Introduction: Fungi are being increasingly implicated in the aetiopathology of Chronic Rhinosinusitis (CRS). Fungal Rhinosinusitis (FRS) is frequently seen in diabetic or immunocompromised patients, although it has also been reported in immunocompetent individuals. The spectrum of fungal involvement runs from benign colonisation to potentially life-threatening invasive disease.
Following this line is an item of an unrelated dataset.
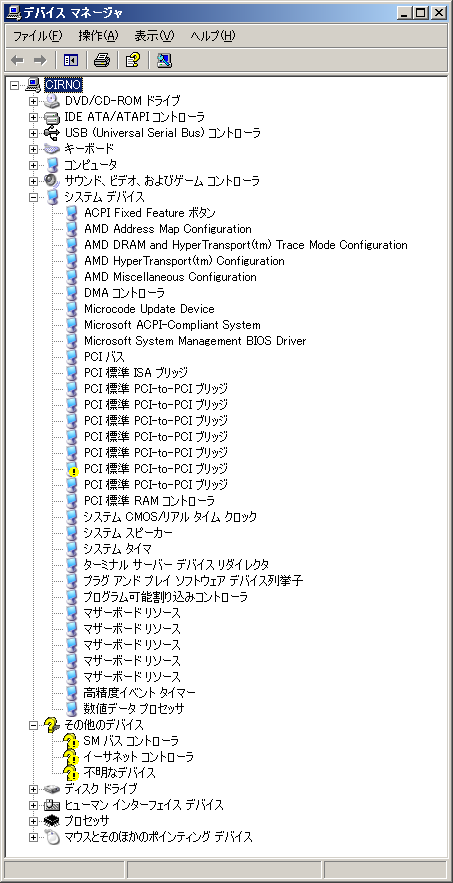Image resolution: width=453 pixels, height=883 pixels.
Task: Open the 操作(A) menu
Action: 99,36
There are only a few landmark studies from India on FRS.
Aim: To determine the prevalence of FRS and to analyse its clinicomycological profile.
Materials and Methods: Thirty-nine patients with clinical suspicion of CRS during a period of one year were included in this prospective study. The sinonasal specimens were subjected to microscopy by potassium hydroxide (KOH) mount followed by fungal culture as per standard mycological technique. Specimens were also subjected to Histopathological Examination (HPE). The obtained data from the study was analysed by chi-square test using Statistical Package for the Social Sciences (SPSS) software.
Results: The prevalence of FRS in this study was 41% (n=16) with a higher prevalence among third and fourth decades (n=10, 62.5%) of life, with a female predominance (n=11, 68.75%). Aspergillus spp. was the most prevalent organism (n=6) with A. flavus (4/6) being the commonest species. Allergic FRS (43.75%) was the most common presentation. The prevalence was higher among individuals who were immunocompetent (11/16).
Conclusion: As FRS varies in presentation, perfect mycological identification plays a crucial role in diagnosing chronic sinusitis and also provides therapeutic guidance for the treatment of infection with unusual agents.